Extracted data entries:
------------------------------
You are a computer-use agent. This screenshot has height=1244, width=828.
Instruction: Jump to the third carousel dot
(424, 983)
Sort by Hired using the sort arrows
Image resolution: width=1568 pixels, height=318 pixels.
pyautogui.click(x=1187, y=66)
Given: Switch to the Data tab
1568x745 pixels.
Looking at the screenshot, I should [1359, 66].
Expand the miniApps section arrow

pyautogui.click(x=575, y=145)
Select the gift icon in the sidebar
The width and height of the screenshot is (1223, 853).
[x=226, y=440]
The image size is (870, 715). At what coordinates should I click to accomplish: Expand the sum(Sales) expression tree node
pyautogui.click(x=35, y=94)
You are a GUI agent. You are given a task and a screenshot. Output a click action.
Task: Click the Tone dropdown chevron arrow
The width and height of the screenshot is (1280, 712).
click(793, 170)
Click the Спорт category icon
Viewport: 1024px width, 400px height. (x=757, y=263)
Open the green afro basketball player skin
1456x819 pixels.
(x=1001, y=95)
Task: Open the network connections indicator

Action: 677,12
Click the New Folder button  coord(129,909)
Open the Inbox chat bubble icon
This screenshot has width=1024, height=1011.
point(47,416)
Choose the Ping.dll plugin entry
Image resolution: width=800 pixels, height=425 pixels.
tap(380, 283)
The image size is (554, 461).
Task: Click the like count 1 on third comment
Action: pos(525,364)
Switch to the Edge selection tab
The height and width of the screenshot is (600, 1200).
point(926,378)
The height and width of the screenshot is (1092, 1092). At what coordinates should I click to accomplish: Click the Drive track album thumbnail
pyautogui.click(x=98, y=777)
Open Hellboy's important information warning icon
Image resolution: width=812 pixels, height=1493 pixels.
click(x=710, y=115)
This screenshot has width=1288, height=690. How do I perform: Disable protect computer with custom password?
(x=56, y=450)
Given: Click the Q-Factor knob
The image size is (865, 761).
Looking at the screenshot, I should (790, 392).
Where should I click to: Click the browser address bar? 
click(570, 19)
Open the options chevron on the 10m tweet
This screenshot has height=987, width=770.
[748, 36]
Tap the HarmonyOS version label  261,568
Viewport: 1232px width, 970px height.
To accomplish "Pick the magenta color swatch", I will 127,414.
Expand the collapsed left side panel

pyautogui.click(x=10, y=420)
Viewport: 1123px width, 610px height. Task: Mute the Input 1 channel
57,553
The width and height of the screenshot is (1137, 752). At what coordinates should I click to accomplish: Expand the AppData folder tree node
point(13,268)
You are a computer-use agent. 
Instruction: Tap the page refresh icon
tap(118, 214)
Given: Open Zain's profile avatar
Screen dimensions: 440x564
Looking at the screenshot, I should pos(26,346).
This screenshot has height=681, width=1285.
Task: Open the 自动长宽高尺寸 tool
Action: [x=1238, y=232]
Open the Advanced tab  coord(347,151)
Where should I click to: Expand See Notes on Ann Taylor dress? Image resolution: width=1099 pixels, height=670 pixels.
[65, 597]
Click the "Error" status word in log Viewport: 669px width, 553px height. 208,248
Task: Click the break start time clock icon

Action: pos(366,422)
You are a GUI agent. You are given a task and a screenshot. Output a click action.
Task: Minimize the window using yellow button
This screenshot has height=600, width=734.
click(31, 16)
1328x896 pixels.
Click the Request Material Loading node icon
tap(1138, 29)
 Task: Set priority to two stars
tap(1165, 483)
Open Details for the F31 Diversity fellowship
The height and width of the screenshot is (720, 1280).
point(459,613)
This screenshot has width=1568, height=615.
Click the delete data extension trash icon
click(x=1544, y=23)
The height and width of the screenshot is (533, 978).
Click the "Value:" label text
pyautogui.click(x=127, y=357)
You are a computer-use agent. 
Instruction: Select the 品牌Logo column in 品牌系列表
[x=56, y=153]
------------------------------
Work to be completed:
Now write the data shown above out again, word for word.

Problem solution:
You are a computer-use agent. This screenshot has height=1244, width=828.
Instruction: Jump to the third carousel dot
(424, 983)
Sort by Hired using the sort arrows
Image resolution: width=1568 pixels, height=318 pixels.
pyautogui.click(x=1187, y=66)
Given: Switch to the Data tab
1568x745 pixels.
Looking at the screenshot, I should [1359, 66].
Expand the miniApps section arrow

pyautogui.click(x=575, y=145)
Select the gift icon in the sidebar
The width and height of the screenshot is (1223, 853).
[x=226, y=440]
The image size is (870, 715). At what coordinates should I click to accomplish: Expand the sum(Sales) expression tree node
pyautogui.click(x=35, y=94)
You are a GUI agent. You are given a task and a screenshot. Output a click action.
Task: Click the Tone dropdown chevron arrow
The width and height of the screenshot is (1280, 712).
click(793, 170)
Click the Спорт category icon
Viewport: 1024px width, 400px height. (x=757, y=263)
Open the green afro basketball player skin
1456x819 pixels.
(x=1001, y=95)
Task: Open the network connections indicator

Action: 677,12
Click the New Folder button  coord(129,909)
Open the Inbox chat bubble icon
This screenshot has width=1024, height=1011.
point(47,416)
Choose the Ping.dll plugin entry
Image resolution: width=800 pixels, height=425 pixels.
tap(380, 283)
The image size is (554, 461).
Task: Click the like count 1 on third comment
Action: pos(525,364)
Switch to the Edge selection tab
The height and width of the screenshot is (600, 1200).
point(926,378)
The height and width of the screenshot is (1092, 1092). At what coordinates should I click to accomplish: Click the Drive track album thumbnail
pyautogui.click(x=98, y=777)
Open Hellboy's important information warning icon
Image resolution: width=812 pixels, height=1493 pixels.
click(x=710, y=115)
This screenshot has width=1288, height=690. How do I perform: Disable protect computer with custom password?
(x=56, y=450)
Given: Click the Q-Factor knob
The image size is (865, 761).
Looking at the screenshot, I should (790, 392).
Where should I click to: Click the browser address bar? 
click(570, 19)
Open the options chevron on the 10m tweet
This screenshot has height=987, width=770.
[748, 36]
Tap the HarmonyOS version label  261,568
Viewport: 1232px width, 970px height.
To accomplish "Pick the magenta color swatch", I will 127,414.
Expand the collapsed left side panel

pyautogui.click(x=10, y=420)
Viewport: 1123px width, 610px height. Task: Mute the Input 1 channel
57,553
The width and height of the screenshot is (1137, 752). At what coordinates should I click to accomplish: Expand the AppData folder tree node
point(13,268)
You are a computer-use agent. 
Instruction: Tap the page refresh icon
tap(118, 214)
Given: Open Zain's profile avatar
Screen dimensions: 440x564
Looking at the screenshot, I should pos(26,346).
This screenshot has height=681, width=1285.
Task: Open the 自动长宽高尺寸 tool
Action: [x=1238, y=232]
Open the Advanced tab  coord(347,151)
Where should I click to: Expand See Notes on Ann Taylor dress? Image resolution: width=1099 pixels, height=670 pixels.
[65, 597]
Click the "Error" status word in log Viewport: 669px width, 553px height. 208,248
Task: Click the break start time clock icon

Action: pos(366,422)
You are a GUI agent. You are given a task and a screenshot. Output a click action.
Task: Minimize the window using yellow button
This screenshot has height=600, width=734.
click(31, 16)
1328x896 pixels.
Click the Request Material Loading node icon
tap(1138, 29)
 Task: Set priority to two stars
tap(1165, 483)
Open Details for the F31 Diversity fellowship
The height and width of the screenshot is (720, 1280).
point(459,613)
This screenshot has width=1568, height=615.
Click the delete data extension trash icon
click(x=1544, y=23)
The height and width of the screenshot is (533, 978).
Click the "Value:" label text
pyautogui.click(x=127, y=357)
You are a computer-use agent. 
Instruction: Select the 品牌Logo column in 品牌系列表
[x=56, y=153]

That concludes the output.